Sasol Ltd. Chief Executive Officer David Constable’s total pay rose 68 percent due to his “outstanding” work and is in line with the company’s policy of paying non-South Africans in dollars, it said after some shareholders voted against its wage policy.
“We recognize that executive remuneration is always going to spark heated debate,” Jacqui O’Sullivan, a spokeswoman for the Johannesburg-based company that’s the world’s biggest maker of gasoline from coal, said in an e-mailed response to questions today. “Ongoing discussions with shareholders are necessary but we are also cognizant that shareholder opinion on this issue is quite varied.”

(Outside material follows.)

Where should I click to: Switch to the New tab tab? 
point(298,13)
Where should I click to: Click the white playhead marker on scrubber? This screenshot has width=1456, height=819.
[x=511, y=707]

More than 30 percent of shareholders voted against a non-binding advisory endorsement on the pay policy for the year ending June 30 next year, according to a Nov. 22 statement on Sasol’s annual general meeting results.
Public Investment Corp., South Africa’s state-owned pension fund manager that holds 13.5 percent of Sasol’s shares, voted against the policy, Johannesburg-based Business Day reported, citing corporate governance executive Deon Botha.
Constable’s total renumeration was 53.7 million rand ($5.3 million) for fiscal 2013 from 31.9 million rand a year earlier, according to Sasol’s annual report. The company’s profit climbed 25 percent after output at its synfuels unit increased, it said on Sept. 9.
The Canadian national’s pay package is U.S.-dollar based and will remain as such even if the rand strengthens, O’Sullivan said. The rand weakened 14 percent versus the dollar during the period, according to data compiled by Bloomberg.
He received a short-term incentive amount of $1.3 million, the statement showed.
“Not only has the group had an excellent year, but the board also evaluated the CEO’s personal performance as having been outstanding in most areas of his performance scorecard; therefore, the short-term incentive award in 2013 was materially higher than in the previous year,” O’Sullivan said.